**Assigned task:**
All records are to be printed again exactly as they appear.

**Dataset entries:**

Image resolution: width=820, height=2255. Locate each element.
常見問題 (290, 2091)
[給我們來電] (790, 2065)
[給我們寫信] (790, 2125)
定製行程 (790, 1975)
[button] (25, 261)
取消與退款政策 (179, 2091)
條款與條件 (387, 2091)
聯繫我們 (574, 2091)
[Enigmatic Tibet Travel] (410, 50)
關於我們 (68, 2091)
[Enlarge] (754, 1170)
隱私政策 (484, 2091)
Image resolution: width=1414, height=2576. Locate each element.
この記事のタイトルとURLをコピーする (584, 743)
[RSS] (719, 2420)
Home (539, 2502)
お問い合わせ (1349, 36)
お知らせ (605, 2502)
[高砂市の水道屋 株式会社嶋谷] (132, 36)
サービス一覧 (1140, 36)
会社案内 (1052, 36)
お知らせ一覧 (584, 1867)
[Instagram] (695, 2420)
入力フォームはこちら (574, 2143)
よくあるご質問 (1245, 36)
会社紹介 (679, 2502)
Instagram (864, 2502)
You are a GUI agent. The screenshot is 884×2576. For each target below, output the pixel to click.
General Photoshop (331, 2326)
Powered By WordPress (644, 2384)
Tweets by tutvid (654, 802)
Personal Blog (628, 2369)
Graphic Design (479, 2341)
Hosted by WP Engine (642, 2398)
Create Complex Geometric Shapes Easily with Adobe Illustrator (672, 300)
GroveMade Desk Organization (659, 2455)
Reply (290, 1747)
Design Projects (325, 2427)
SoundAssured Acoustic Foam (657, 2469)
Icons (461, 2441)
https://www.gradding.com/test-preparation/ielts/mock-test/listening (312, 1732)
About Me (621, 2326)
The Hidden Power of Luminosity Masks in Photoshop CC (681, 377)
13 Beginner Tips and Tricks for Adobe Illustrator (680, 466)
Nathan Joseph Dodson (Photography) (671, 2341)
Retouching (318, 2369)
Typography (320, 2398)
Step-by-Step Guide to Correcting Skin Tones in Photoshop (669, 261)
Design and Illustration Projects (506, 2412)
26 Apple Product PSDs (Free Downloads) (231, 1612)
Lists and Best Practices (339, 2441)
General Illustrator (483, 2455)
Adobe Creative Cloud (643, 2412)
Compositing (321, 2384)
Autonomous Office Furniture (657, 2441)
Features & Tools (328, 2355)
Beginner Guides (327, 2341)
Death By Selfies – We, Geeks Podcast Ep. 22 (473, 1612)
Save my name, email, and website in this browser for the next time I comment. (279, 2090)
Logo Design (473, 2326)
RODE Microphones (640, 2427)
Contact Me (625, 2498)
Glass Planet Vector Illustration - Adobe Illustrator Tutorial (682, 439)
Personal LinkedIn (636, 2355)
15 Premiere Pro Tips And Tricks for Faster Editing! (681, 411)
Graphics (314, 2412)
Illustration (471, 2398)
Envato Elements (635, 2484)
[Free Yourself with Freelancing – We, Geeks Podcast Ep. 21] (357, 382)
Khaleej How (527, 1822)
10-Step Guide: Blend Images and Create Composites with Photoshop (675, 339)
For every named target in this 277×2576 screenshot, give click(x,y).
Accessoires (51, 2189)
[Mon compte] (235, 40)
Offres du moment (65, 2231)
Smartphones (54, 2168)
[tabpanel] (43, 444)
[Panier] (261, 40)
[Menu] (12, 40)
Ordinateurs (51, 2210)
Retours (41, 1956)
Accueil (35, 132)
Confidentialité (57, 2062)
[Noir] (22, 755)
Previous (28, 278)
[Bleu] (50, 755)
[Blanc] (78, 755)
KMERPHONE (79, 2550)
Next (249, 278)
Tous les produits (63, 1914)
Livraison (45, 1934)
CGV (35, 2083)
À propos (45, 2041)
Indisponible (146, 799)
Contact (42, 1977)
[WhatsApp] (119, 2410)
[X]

**Task output:**
Image resolution: width=820, height=2255. Locate each element.
常見問題 (290, 2091)
[給我們來電] (790, 2065)
[給我們寫信] (790, 2125)
定製行程 (790, 1975)
[button] (25, 261)
取消與退款政策 (179, 2091)
條款與條件 (387, 2091)
聯繫我們 (574, 2091)
[Enigmatic Tibet Travel] (410, 50)
關於我們 (68, 2091)
[Enlarge] (754, 1170)
隱私政策 (484, 2091)
Image resolution: width=1414, height=2576. Locate each element.
この記事のタイトルとURLをコピーする (584, 743)
[RSS] (719, 2420)
Home (539, 2502)
お問い合わせ (1349, 36)
お知らせ (605, 2502)
[高砂市の水道屋 株式会社嶋谷] (132, 36)
サービス一覧 (1140, 36)
会社案内 (1052, 36)
お知らせ一覧 (584, 1867)
[Instagram] (695, 2420)
入力フォームはこちら (574, 2143)
よくあるご質問 (1245, 36)
会社紹介 (679, 2502)
Instagram (864, 2502)
You are a GUI agent. The screenshot is 884×2576. For each target below, output the pixel to click.
General Photoshop (331, 2326)
Powered By WordPress (644, 2384)
Tweets by tutvid (654, 802)
Personal Blog (628, 2369)
Graphic Design (479, 2341)
Hosted by WP Engine (642, 2398)
Create Complex Geometric Shapes Easily with Adobe Illustrator (672, 300)
GroveMade Desk Organization (659, 2455)
Reply (290, 1747)
Design Projects (325, 2427)
SoundAssured Acoustic Foam (657, 2469)
Icons (461, 2441)
https://www.gradding.com/test-preparation/ielts/mock-test/listening (312, 1732)
About Me (621, 2326)
The Hidden Power of Luminosity Masks in Photoshop CC (681, 377)
13 Beginner Tips and Tricks for Adobe Illustrator (680, 466)
Nathan Joseph Dodson (Photography) (671, 2341)
Retouching (318, 2369)
Typography (320, 2398)
Step-by-Step Guide to Correcting Skin Tones in Photoshop (669, 261)
Design and Illustration Projects (506, 2412)
26 Apple Product PSDs (Free Downloads) (231, 1612)
Lists and Best Practices (339, 2441)
General Illustrator (483, 2455)
Adobe Creative Cloud (643, 2412)
Compositing (321, 2384)
Autonomous Office Furniture (657, 2441)
Features & Tools (328, 2355)
Beginner Guides (327, 2341)
Death By Selfies – We, Geeks Podcast Ep. 22 (473, 1612)
Save my name, email, and website in this browser for the next time I comment. (279, 2090)
Logo Design (473, 2326)
RODE Microphones (640, 2427)
Contact Me (625, 2498)
Glass Planet Vector Illustration - Adobe Illustrator Tutorial (682, 439)
Personal LinkedIn (636, 2355)
15 Premiere Pro Tips And Tricks for Faster Editing! (681, 411)
Graphics (314, 2412)
Illustration (471, 2398)
Envato Elements (635, 2484)
[Free Yourself with Freelancing – We, Geeks Podcast Ep. 21] (357, 382)
Khaleej How (527, 1822)
10-Step Guide: Blend Images and Create Composites with Photoshop (675, 339)
For every named target in this 277×2576 screenshot, give click(x,y).
Accessoires (51, 2189)
[Mon compte] (235, 40)
Offres du moment (65, 2231)
Smartphones (54, 2168)
[tabpanel] (43, 444)
[Panier] (261, 40)
[Menu] (12, 40)
Ordinateurs (51, 2210)
Retours (41, 1956)
Accueil (35, 132)
Confidentialité (57, 2062)
[Noir] (22, 755)
Previous (28, 278)
[Bleu] (50, 755)
[Blanc] (78, 755)
KMERPHONE (79, 2550)
Next (249, 278)
Tous les produits (63, 1914)
Livraison (45, 1934)
CGV (35, 2083)
À propos (45, 2041)
Indisponible (146, 799)
Contact (42, 1977)
[WhatsApp] (119, 2410)
[X]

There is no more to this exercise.